Bien sûr, les candidats les plus médiatiques, les ministres ou les têtes d'affiche d’un parti subissent moins ce problème d'anonymat. Et encore. Henri Guaino, candidat UMP dans les Yvelines, distribue des tracts sans qu’on le reconnaisse, comme le rapporte Le Monde, malgré son récent passé de conseiller spécial de Nicolas Sarkozy.

• Le député pour les nuls

"Créer du lien entre les territoires" pour Rémy Rebeyrotte dans Le Journal de Saône-et-Loire ; être "un instigateur de projets" pour Laurent Feutry dans La Voix du Nord. Le rôle du député est souvent expliqué à son électorat avec des mots flous, voire fourre-tout, par les candidats. Du coup, difficile pour ceux qui votent de s’attarder sur l’'élection d'un parlementaire dont ils se demandent souvent à quoi il sert, comme le souligne Le Berry républicain. En même temps, rappeler que la base du boulot, c’est voter une loi en fonction de la ligne du parti, ce n’est pas toujours vendeur non plus. 

• Et pourtant…

Malgré ce pessimisme politique, les élections législatives restent un rendez-vous primordial dans la vie républicaine française. D’abord parce leurs résultats orienteront grandement les futurs choix du nouveau président et de son gouvernement. Une forte percée du Front de gauche ou d’Europe Ecologie-Les Verts influerait forcément sur les futurs textes adoptés à l'Assemblée.
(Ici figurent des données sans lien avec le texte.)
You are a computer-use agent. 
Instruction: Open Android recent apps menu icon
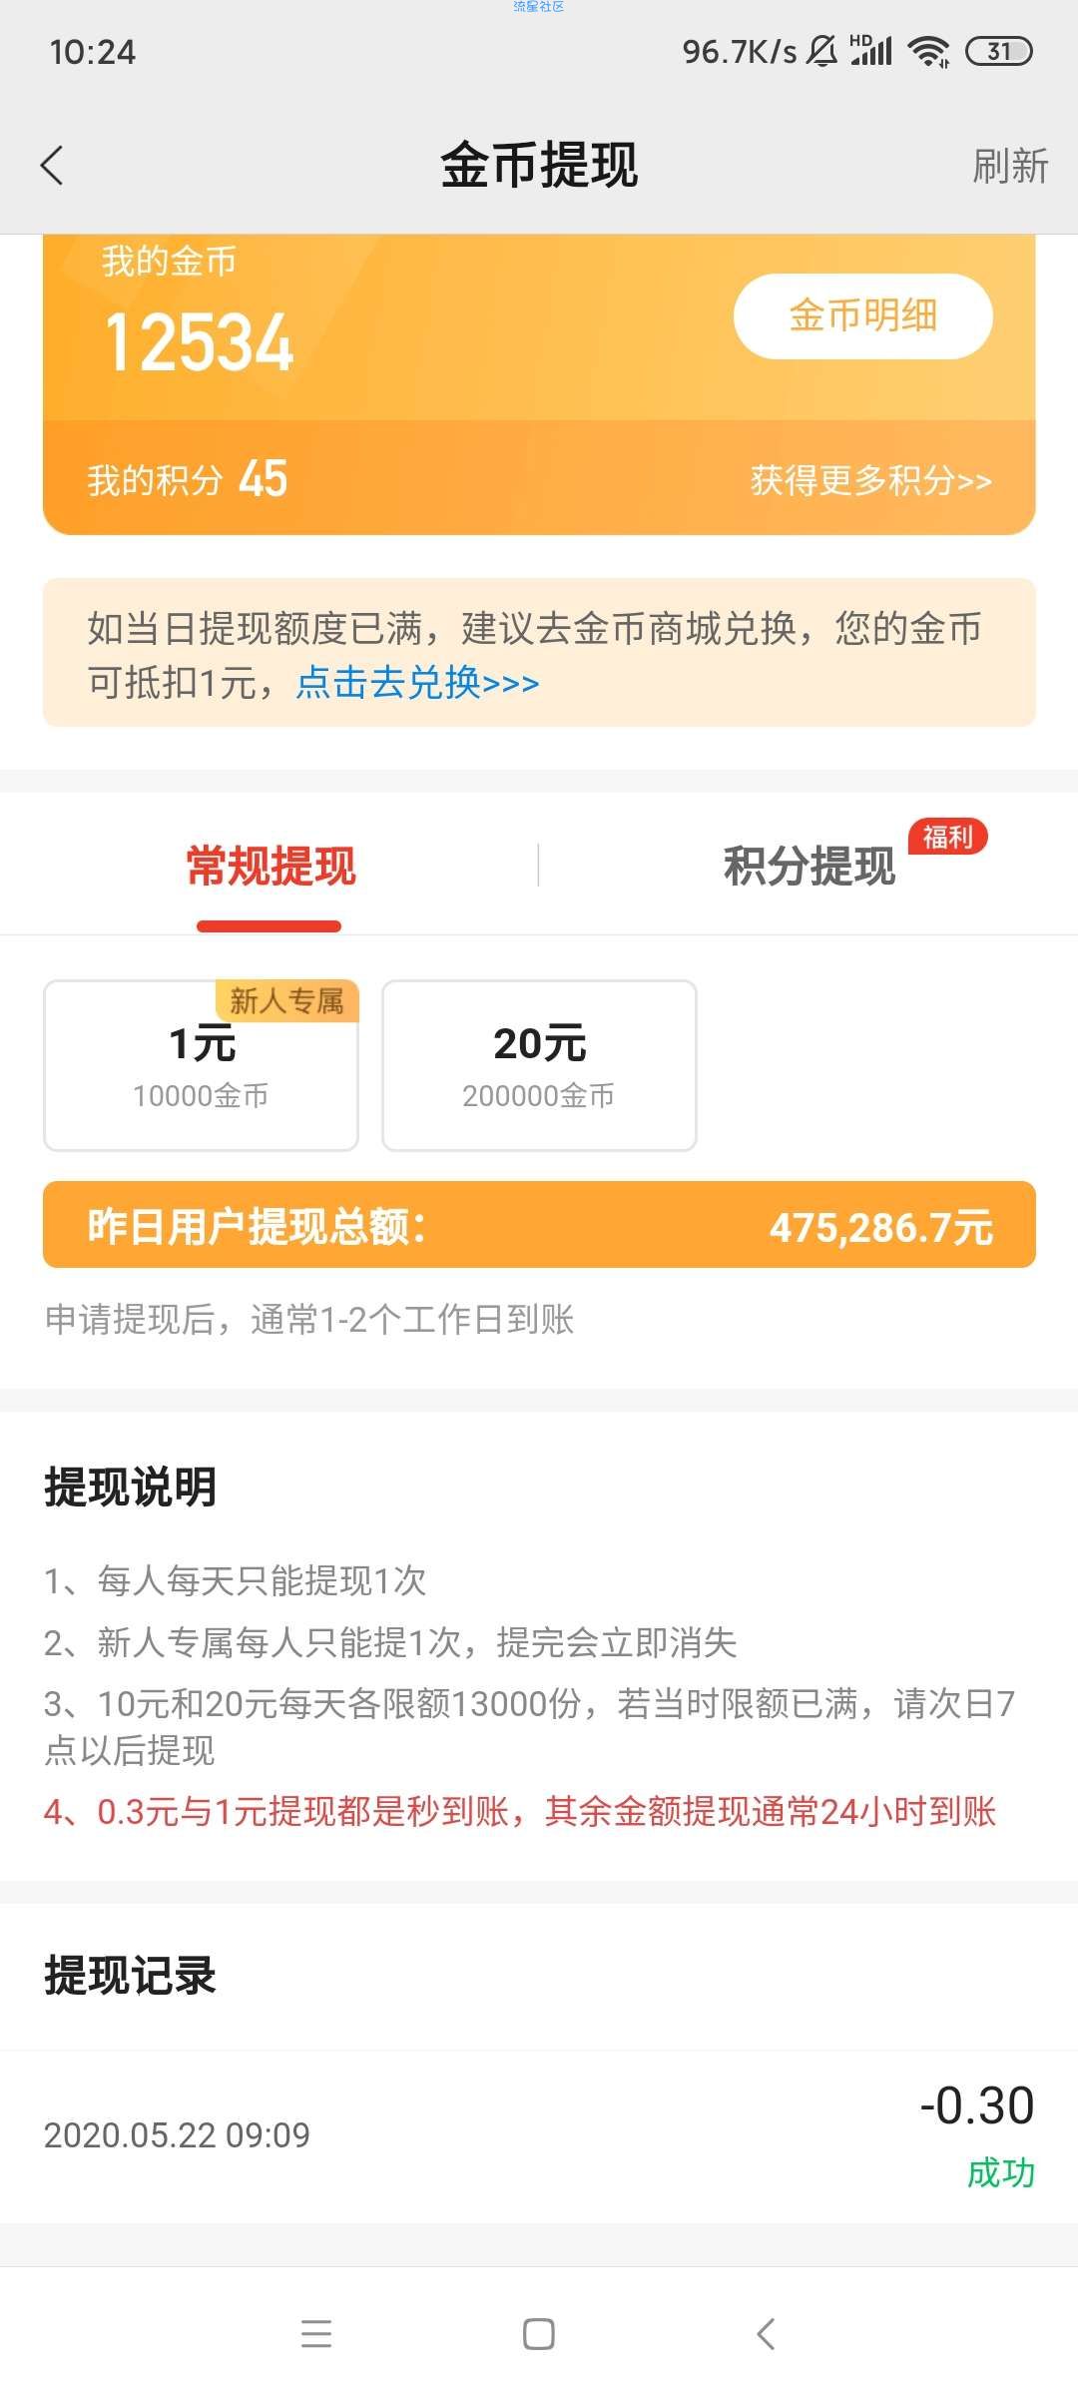click(x=316, y=2333)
Ensuite parce qu'une victoire de la droite aurait encore plus de retentissement, en contredisant le choix de la présidentielle. Dans l’autre sens, une lourde défaite déclencherait une guerre de succession sanglante à l’UMP, première étape de la présidentielle de 2017. Un raz-de-marée rose aurait pour conséquence de donner à la gauche la majorité à tous les échelons politiques du pays (présidence, Assemblée, Sénat, conseils généraux et régionaux). Des noms célèbres menacés de défaite, comme François Bayrou ou Jack Lang, pourraient par ailleurs effectuer leur dernière campagne.
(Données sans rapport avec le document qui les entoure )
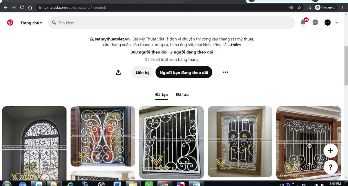Viewport: 348px width, 186px height.
Task: Click the plus create pin button
Action: click(331, 151)
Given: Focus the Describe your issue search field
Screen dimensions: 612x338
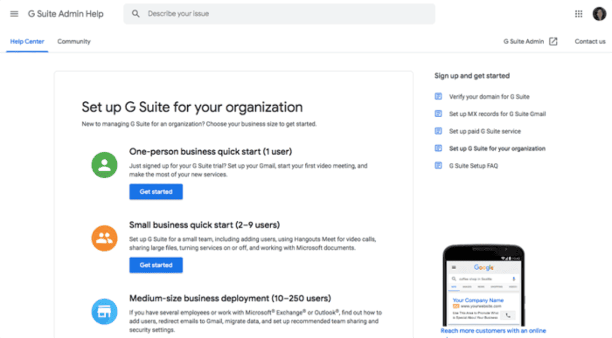Looking at the screenshot, I should click(x=284, y=14).
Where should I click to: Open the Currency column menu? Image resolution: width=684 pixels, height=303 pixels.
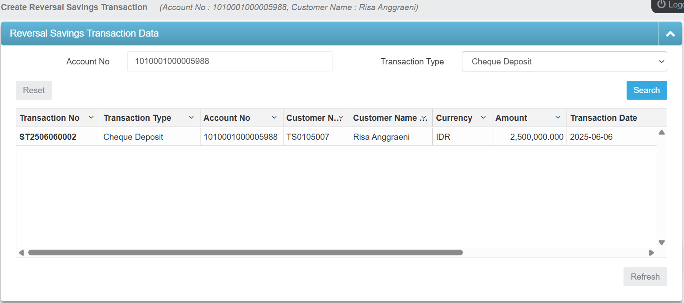[483, 118]
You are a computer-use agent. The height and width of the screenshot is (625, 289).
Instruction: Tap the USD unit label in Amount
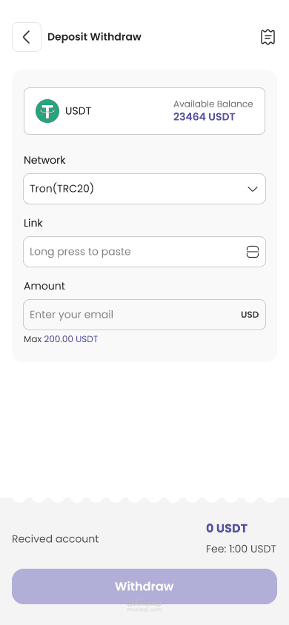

Enfin, si vous n’êtes pas passionné par la politique, ces élections législatives peuvent être l’occasion de découvrir que les Français ont le sens de l'humour, comme Alessandro Di Giuseppe, candidat loufoque de l’Eglise de la Très Sainte Consommation, dans le Nord.

Les trublions plus sérieux pourront également rejoindre les rangs du Parti pirate ; les plus subversifs s’intéresseront à Céline Bara, ancienne actrice X et candidate du MAL, le Mouvement antithéiste et libertin, en Ariège. A l'image des contributeurs du blog des Lolgislatives, qui ont décidé d'en rire, chaque citoyen peut donc trouver son compte dans cette élection.